• [Action item]:
Where the word "button" occurs in a line of the data, return the whole line.

• [Given data]:
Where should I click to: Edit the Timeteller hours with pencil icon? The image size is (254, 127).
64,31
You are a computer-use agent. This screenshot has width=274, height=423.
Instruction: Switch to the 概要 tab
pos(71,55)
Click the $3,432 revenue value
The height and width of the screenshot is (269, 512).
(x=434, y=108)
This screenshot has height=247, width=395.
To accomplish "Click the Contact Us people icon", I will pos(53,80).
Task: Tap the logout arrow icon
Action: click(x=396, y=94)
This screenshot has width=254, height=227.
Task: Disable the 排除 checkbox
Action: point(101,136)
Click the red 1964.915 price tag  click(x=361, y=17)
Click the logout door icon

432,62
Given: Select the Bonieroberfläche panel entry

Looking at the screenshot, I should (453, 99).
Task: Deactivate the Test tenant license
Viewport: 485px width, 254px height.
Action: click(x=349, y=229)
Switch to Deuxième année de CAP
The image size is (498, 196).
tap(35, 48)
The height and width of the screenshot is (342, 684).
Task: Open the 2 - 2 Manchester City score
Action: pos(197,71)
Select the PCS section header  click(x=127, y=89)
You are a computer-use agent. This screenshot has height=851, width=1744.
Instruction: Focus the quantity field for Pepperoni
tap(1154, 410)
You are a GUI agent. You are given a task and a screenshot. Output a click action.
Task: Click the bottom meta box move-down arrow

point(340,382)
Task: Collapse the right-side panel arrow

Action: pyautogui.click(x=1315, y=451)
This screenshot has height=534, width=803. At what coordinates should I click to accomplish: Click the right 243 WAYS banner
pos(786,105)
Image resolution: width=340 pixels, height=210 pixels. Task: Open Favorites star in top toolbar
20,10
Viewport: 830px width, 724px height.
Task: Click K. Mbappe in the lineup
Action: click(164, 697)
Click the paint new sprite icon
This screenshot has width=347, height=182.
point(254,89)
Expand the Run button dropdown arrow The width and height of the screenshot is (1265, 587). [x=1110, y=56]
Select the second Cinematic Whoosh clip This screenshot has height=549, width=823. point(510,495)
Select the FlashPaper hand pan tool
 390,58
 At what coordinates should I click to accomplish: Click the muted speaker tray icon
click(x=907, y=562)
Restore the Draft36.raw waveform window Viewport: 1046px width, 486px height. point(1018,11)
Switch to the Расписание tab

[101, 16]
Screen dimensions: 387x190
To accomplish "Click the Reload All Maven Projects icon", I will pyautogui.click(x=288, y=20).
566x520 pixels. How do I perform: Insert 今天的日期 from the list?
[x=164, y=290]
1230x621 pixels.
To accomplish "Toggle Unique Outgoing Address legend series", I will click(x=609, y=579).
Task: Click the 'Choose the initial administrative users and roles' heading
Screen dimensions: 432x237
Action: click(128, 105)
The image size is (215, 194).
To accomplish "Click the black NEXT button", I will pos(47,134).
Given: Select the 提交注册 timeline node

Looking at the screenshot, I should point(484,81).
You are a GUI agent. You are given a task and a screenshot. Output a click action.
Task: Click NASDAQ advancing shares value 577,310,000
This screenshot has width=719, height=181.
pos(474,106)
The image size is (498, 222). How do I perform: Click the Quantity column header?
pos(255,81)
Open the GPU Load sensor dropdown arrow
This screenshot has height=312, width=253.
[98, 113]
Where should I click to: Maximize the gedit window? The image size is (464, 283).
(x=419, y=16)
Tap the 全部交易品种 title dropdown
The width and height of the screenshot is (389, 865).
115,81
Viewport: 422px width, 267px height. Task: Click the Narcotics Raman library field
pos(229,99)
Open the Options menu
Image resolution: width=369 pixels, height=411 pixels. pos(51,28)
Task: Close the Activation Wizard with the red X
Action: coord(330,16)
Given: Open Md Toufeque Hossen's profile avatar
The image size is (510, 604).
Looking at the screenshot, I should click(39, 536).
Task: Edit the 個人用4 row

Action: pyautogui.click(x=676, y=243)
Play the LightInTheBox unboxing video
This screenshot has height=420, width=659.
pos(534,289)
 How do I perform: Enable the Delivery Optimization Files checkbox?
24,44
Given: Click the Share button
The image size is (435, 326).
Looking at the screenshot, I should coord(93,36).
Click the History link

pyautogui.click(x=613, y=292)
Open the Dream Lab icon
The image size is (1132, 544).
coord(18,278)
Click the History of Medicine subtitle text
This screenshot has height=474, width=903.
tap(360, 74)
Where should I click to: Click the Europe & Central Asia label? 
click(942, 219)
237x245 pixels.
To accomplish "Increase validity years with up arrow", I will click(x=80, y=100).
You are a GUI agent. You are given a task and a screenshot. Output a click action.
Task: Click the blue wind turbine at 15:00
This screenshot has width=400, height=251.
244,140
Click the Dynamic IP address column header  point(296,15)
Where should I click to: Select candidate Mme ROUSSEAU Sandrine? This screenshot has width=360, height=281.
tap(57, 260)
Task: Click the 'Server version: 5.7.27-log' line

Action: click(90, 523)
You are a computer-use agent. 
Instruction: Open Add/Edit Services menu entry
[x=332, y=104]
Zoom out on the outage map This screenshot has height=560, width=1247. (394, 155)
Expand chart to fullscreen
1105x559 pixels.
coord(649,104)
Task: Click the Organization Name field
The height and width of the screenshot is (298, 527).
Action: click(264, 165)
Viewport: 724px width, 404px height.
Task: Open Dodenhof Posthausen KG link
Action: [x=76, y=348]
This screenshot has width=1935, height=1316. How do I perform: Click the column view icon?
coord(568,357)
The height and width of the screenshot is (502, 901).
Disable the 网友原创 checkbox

• [Solution below]:
Expand the Run button dropdown arrow The width and height of the screenshot is (1265, 587). [x=1110, y=56]
To accomplish "Click the black NEXT button", I will pos(47,134).
Given: Click the Share button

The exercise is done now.